Builder Spotlight: Renold Yip / Yipsan Cycles

What does true flexibility in a modern utility bike mean to you?

Why do people use cars? To carry their laptop or to go to lunch – the car is convenient. Bikes don’t offer that unless you have a huge backpack; that’s not good for carrying things or enjoying your bike – you need more practical flexibility. We don’t want the rider to have to plan so far ahead – to not have to worry about all those factors. A bike is an accessory in life; we don’t have to build our life around a bike. There shouldn’t be a reason I can’t go here or carry that.

What inspired you to enter the Constructor’s Design Challenge competition?

A couple of years ago I had a city bike that won a couple awards at the North American show. Oregon Manifest contacted me – I thought it would be cool to be part of OM. That award-winning bike was built for a customer; I wanted to build one for my wife, and OM gave me a good reason to. It’s not so much a competition per se – more of a good hangout and a chance to see other builders and their work.

How far along are you in the design process?

I have ideas but haven’t actually started the bike – I need to start about now. It’s going to take more time than I think. The key is that the bigger challenge is how to integrate things like kickstands and a lock – the design is not too difficult, but the fabrication will be a challenge.

The competition stresses fresh and modern – how will that affect aesthetic decisions?

I don’t think my bike will be very fresh or modern – rather, I see it as the functionality that will drive the look.
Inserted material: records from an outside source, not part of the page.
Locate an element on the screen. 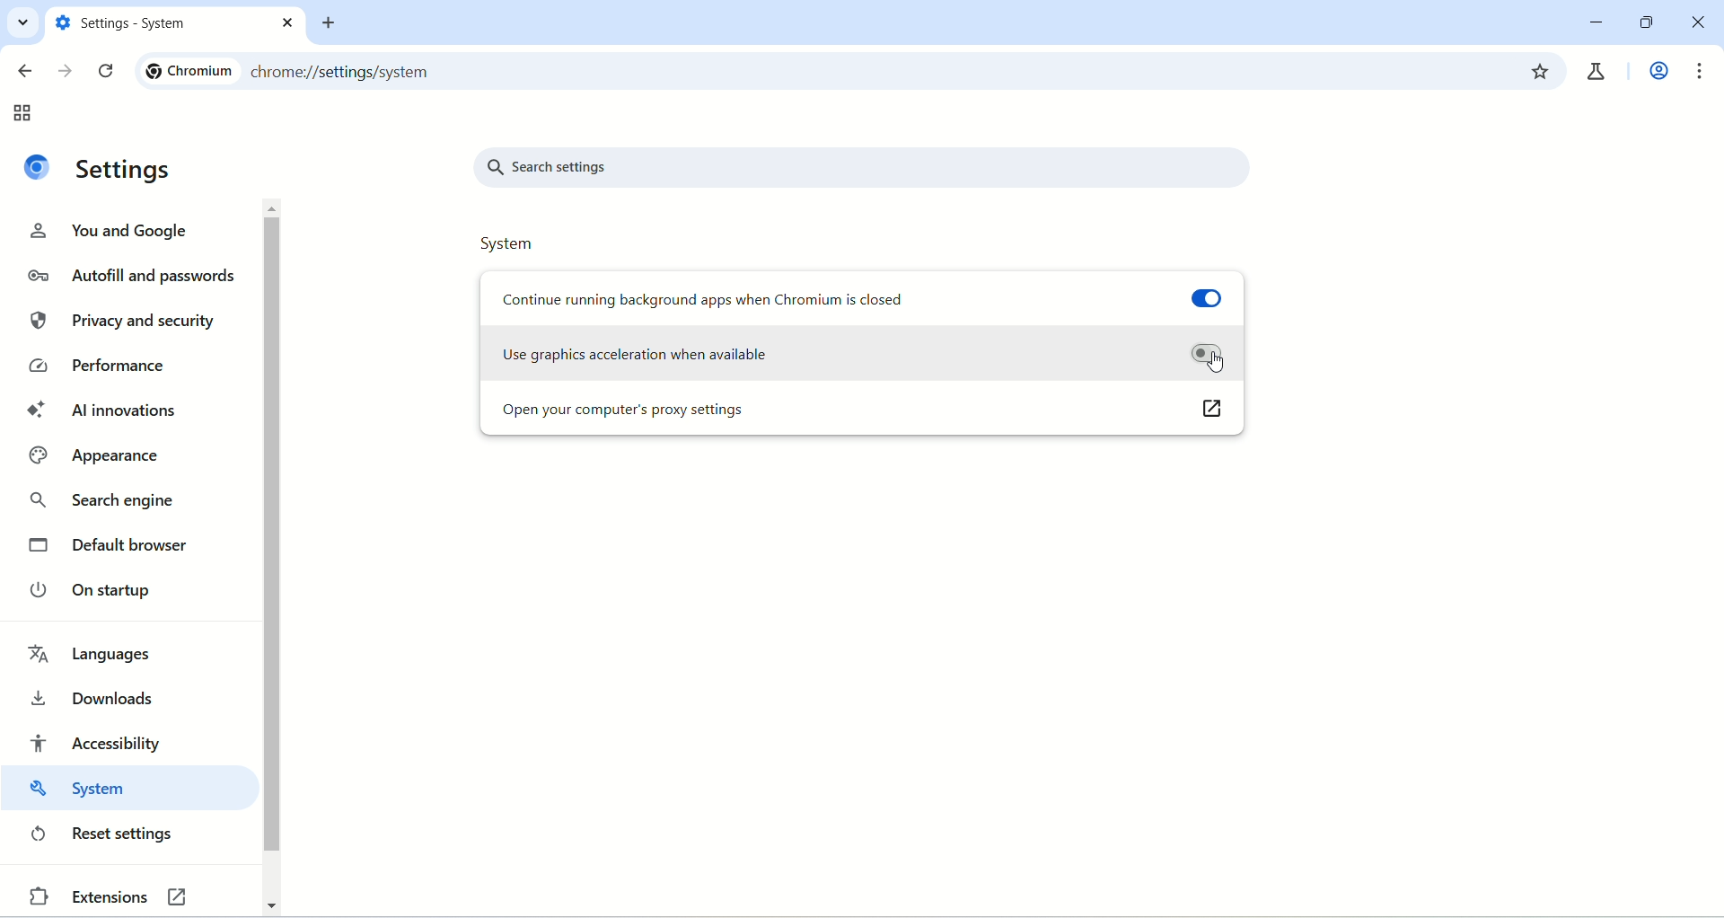  open your computer's proxy settings is located at coordinates (826, 411).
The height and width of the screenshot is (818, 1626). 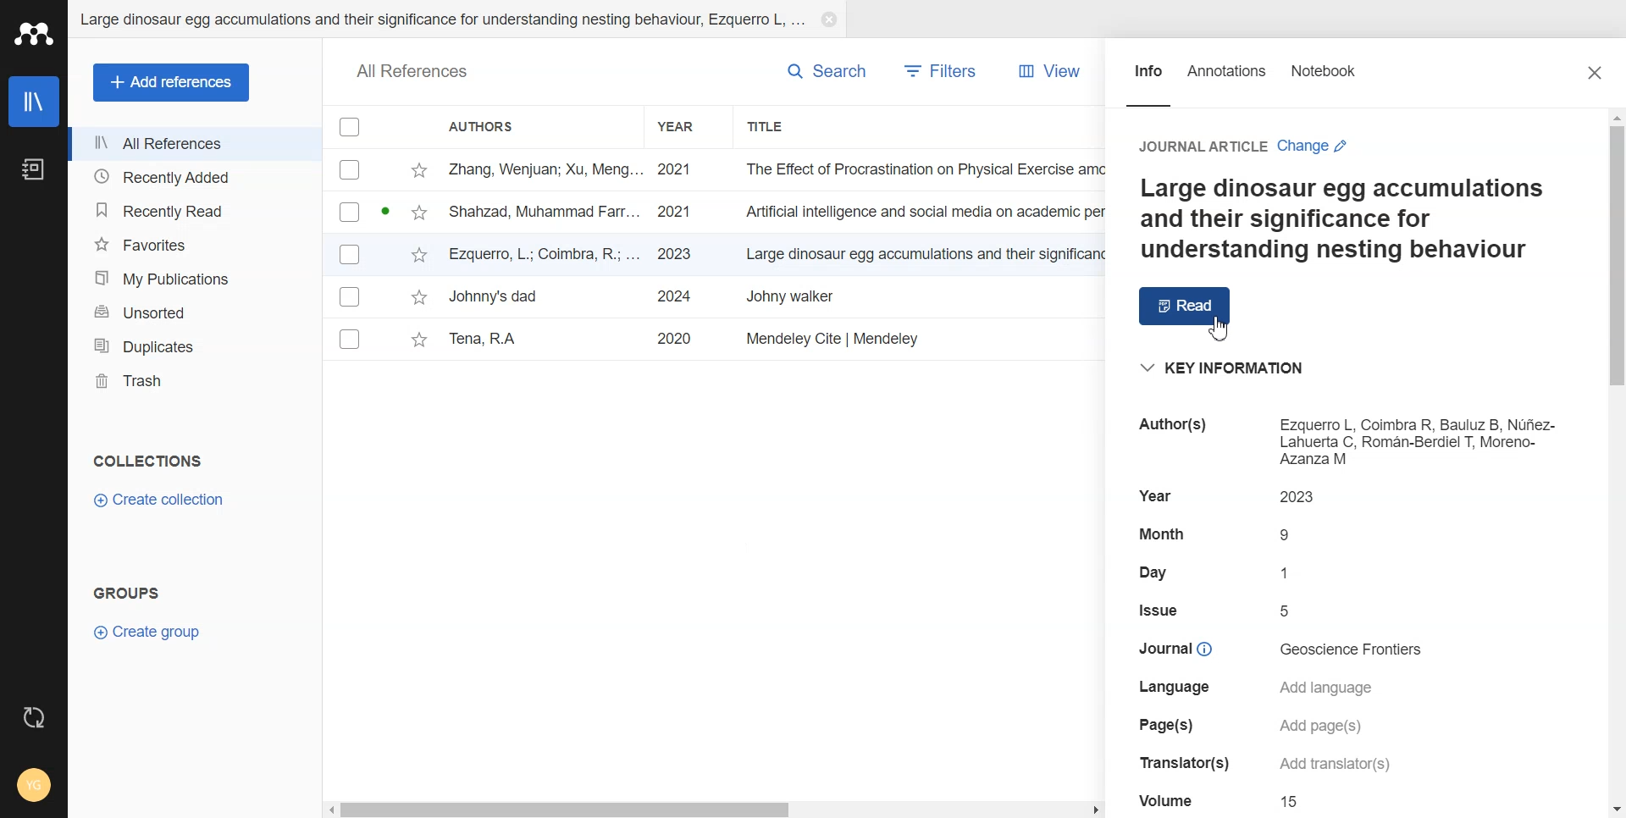 What do you see at coordinates (148, 633) in the screenshot?
I see `Create group` at bounding box center [148, 633].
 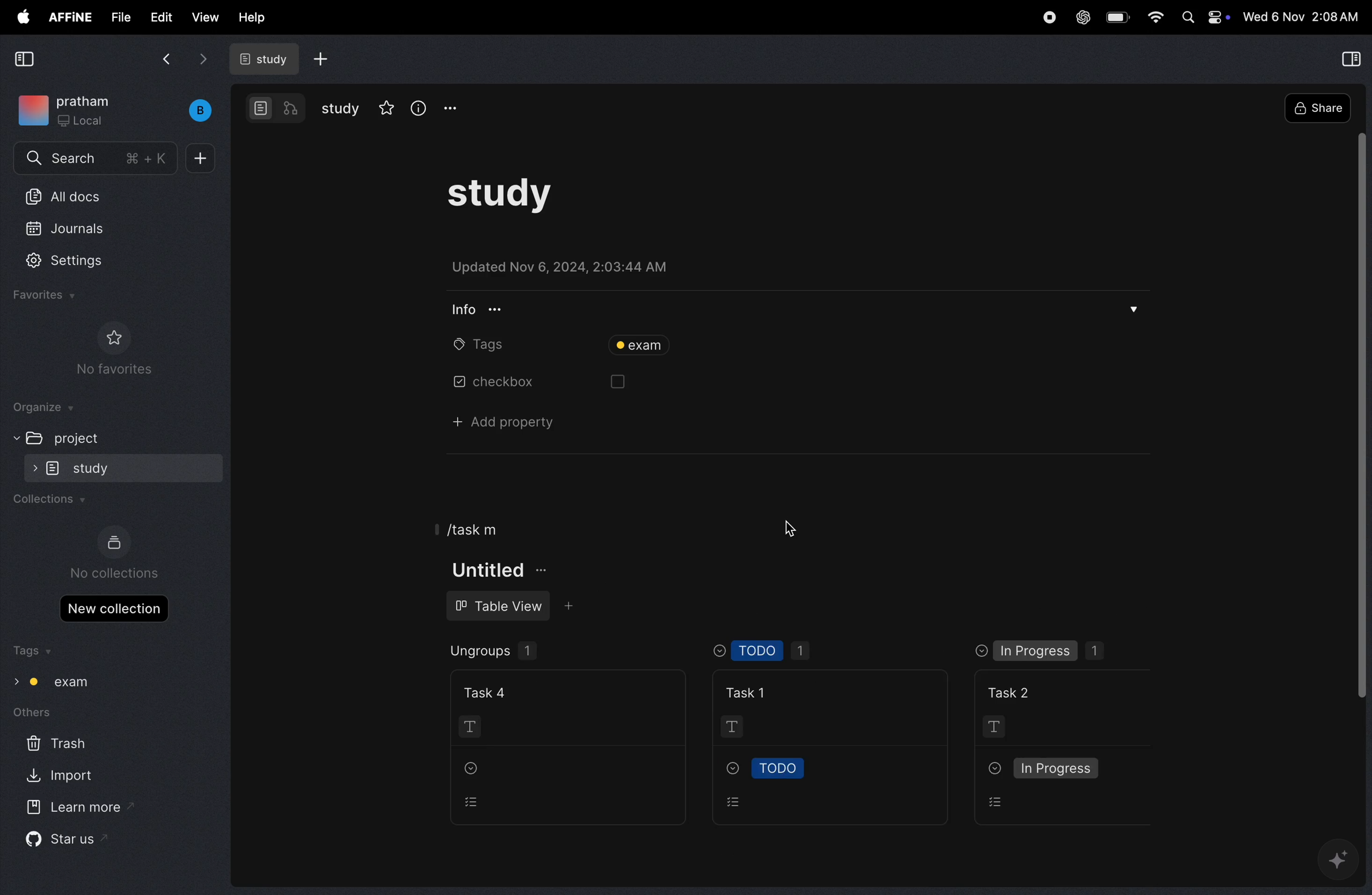 I want to click on cursor, so click(x=792, y=530).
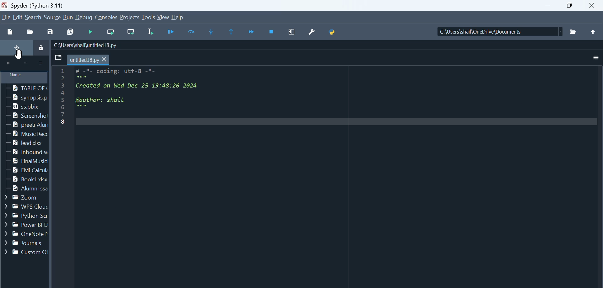 Image resolution: width=603 pixels, height=288 pixels. Describe the element at coordinates (23, 161) in the screenshot. I see `FinalMusic..` at that location.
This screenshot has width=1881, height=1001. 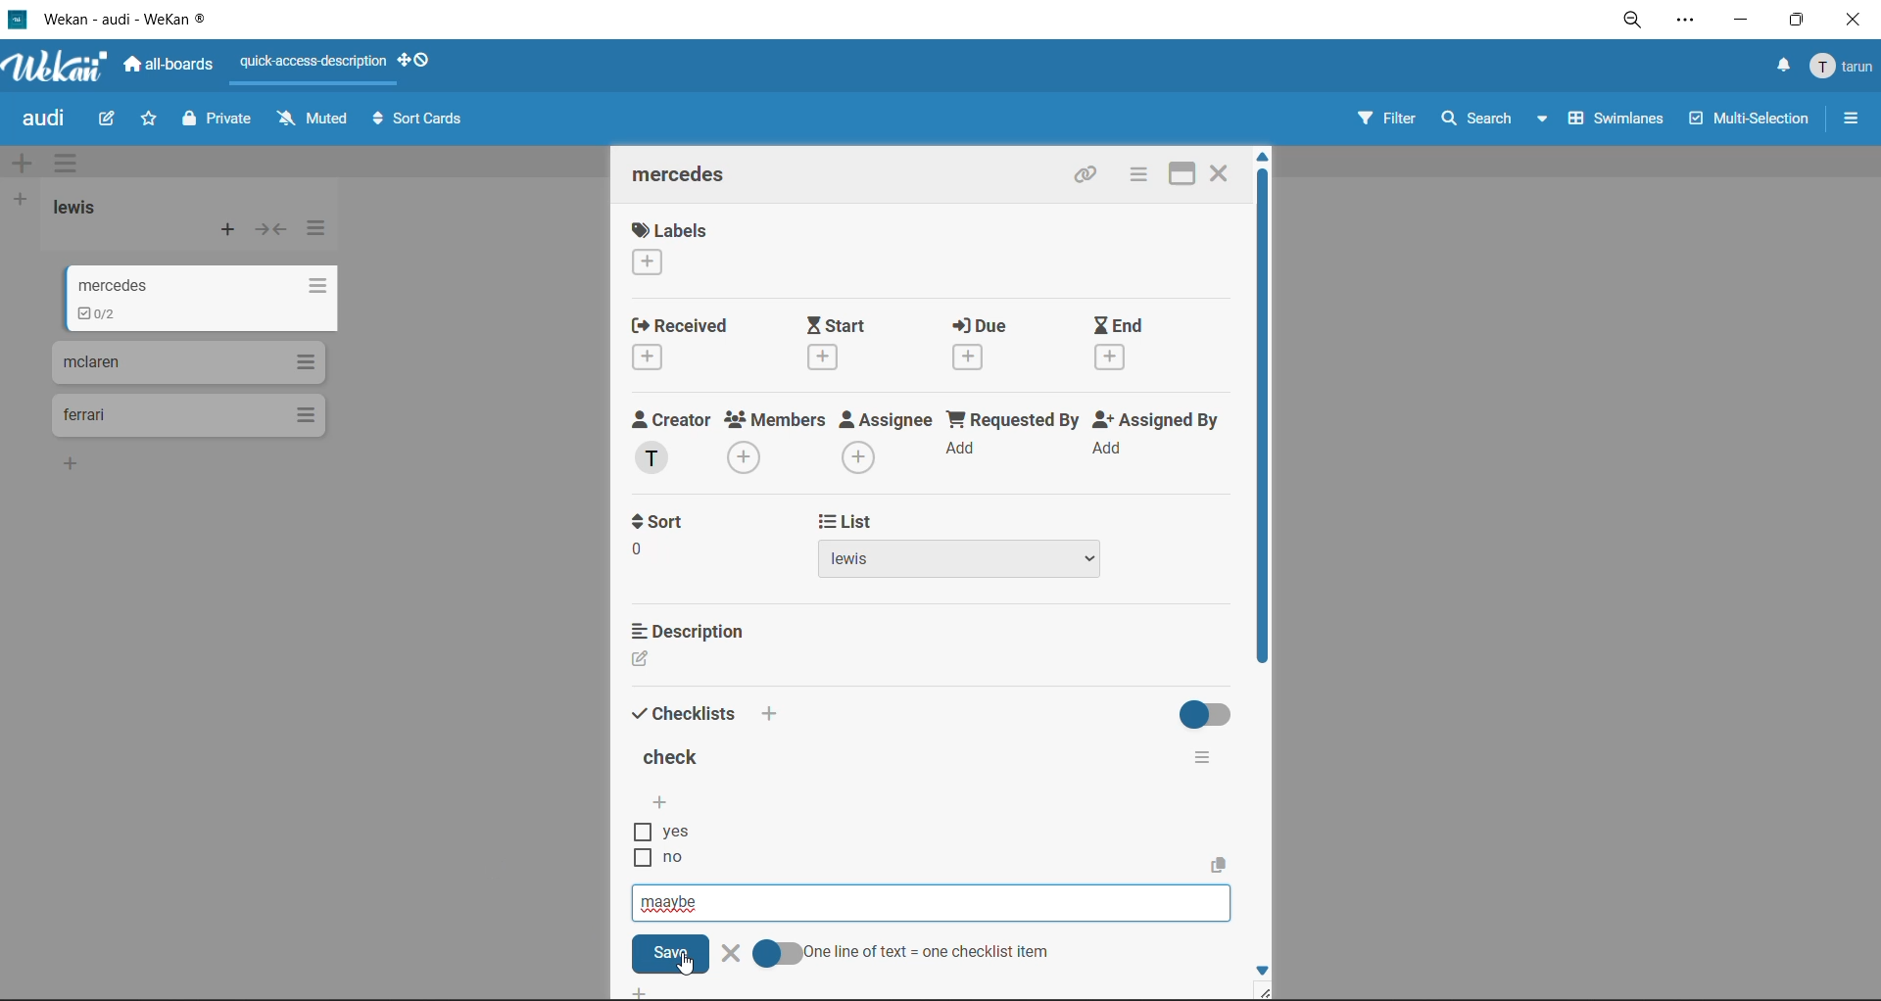 I want to click on board title, so click(x=46, y=121).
It will have a traditional look – not just a visual stunner that’s awkward functionally. I’m making smaller changes for how people use bikes in the modern day.

At its heart this is a competition – how do you feel about the competitive aspect? Will it drive innovation?

I’m trying not to make competition aspect too important. I want to check off the requirements and build something I’m happy has come from my hands. I don’t see it as “If you don’t win an award you’re a loser.” This is more personal than trying to use an award as a marketing tool.

With bikes, innovation seems to be incremental – shaving weight, finessing shifting – but this competition is asking for BIG innovation – do you think that’s possible?

(Laughs) How do we measure big? It’s gotta have two wheels and a drive train. Is a shaft drive innovation? For a commuter bike it’s meaningful – it’s encased, no maintenance – but you can’t change everything. We’re not building bikes for dummies. I don’t see dramatic changes; it’s more about changing habits – teasing people into using bikes as transportation. Aesthetic cues and functionality help, but no major changes are necessary to do that.

In a way, indie builders are the R&D lab for the cycling industry for utility bikes. Where do see yourself and Oregon Manifest fitting into this innovation?

In the past 6 or 7 years city bikes have created a theme for cycling – an upright and relaxed position, racks, etc. Without cues from small builders this wouldn’t have happened – big builders would still be focused on sport cycling. If the average person sees someone commuting on a racing bike, they might think they can’t do that. I want to intrigue people to ride to work – and hopefully that benefits the whole industry.

Where is your workshop? Describe it in one short phrase.

I work in my garage in Fort Collins, Colorado. It’s pretty homey – well, it’s my home, anyway. I only use hand tools – no machining or lasers – so it all fits in here.

What do like best about building custom bikes?

I like the personal aspect of this most. My customers can become my friends – it’s such a long process that we can’t help but get to know each other. I often assemble the whole thing and see the customer ride off on it. Even if I weren’t doing this I’d enjoy meeting these people.